Work task:
Provide again, from the entries below, every line from the one containing "こにゅうどうくん (52, 297)" through the one containing "ภาษาไทย (246, 187)", exactly as written, and no other line.

Listed entries:
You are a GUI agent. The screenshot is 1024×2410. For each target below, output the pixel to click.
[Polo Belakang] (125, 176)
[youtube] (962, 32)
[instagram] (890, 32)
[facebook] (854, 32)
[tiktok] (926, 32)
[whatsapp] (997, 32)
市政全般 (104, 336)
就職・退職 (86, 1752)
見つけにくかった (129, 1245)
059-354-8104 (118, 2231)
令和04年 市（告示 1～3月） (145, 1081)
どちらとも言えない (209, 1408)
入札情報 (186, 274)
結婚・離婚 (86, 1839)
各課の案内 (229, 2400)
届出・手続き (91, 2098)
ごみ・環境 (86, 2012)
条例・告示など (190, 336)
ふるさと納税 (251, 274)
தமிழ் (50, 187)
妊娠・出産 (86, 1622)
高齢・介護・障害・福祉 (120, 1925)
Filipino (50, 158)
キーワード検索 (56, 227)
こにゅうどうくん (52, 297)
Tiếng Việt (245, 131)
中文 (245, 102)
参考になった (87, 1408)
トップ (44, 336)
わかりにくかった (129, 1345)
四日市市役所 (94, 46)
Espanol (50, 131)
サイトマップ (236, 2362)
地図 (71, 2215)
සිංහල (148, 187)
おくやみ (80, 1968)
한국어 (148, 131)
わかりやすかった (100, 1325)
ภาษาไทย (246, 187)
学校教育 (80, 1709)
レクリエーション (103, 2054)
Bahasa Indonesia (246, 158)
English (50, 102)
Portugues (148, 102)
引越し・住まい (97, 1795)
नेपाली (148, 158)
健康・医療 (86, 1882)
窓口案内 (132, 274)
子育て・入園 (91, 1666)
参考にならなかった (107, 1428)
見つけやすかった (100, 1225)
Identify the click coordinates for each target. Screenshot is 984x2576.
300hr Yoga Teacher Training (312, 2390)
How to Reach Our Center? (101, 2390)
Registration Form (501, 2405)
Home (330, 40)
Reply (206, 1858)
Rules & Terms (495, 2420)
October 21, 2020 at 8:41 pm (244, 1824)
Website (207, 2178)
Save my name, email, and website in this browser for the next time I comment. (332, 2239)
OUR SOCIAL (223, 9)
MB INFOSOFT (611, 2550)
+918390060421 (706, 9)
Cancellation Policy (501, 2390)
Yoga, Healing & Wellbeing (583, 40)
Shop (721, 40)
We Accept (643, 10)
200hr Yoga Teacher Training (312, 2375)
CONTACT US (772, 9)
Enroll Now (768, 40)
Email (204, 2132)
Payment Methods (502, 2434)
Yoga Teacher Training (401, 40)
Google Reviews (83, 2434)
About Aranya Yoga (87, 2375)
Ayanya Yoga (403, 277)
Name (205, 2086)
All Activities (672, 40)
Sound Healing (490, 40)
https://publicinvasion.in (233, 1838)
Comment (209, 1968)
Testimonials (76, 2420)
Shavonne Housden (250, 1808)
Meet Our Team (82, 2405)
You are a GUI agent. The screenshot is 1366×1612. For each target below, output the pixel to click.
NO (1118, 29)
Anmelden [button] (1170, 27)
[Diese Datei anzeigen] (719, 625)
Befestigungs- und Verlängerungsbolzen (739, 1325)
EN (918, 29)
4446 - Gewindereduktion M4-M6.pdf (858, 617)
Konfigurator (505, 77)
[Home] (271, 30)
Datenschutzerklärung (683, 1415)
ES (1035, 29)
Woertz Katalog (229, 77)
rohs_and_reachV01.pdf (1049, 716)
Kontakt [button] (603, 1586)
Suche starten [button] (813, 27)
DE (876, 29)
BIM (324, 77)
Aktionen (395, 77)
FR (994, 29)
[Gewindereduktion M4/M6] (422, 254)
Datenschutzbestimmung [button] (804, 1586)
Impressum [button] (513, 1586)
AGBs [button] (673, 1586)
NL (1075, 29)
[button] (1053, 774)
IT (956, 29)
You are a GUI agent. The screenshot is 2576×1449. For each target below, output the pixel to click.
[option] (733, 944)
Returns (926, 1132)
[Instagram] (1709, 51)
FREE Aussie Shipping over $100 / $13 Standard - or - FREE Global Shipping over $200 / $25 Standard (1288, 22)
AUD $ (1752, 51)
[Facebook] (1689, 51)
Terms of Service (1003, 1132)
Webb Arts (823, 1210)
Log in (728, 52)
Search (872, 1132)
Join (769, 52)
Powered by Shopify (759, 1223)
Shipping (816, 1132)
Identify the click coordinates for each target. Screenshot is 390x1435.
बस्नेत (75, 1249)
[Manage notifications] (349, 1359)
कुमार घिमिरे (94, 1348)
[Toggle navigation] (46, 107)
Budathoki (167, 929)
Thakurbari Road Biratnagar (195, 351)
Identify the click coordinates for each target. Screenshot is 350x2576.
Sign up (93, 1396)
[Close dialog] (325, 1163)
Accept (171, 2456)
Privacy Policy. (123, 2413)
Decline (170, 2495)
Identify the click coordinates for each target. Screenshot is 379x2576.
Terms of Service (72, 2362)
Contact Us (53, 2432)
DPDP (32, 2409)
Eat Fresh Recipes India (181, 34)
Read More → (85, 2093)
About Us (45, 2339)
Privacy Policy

Solution to this task:
こにゅうどうくん (52, 297)
Tiếng Việt (245, 131)
中文 (245, 102)
参考になった (87, 1408)
トップ (44, 336)
わかりにくかった (129, 1345)
四日市市役所 (94, 46)
Espanol (50, 131)
サイトマップ (236, 2362)
地図 (71, 2215)
සිංහල (148, 187)
おくやみ (80, 1968)
한국어 (148, 131)
わかりやすかった (100, 1325)
ภาษาไทย (246, 187)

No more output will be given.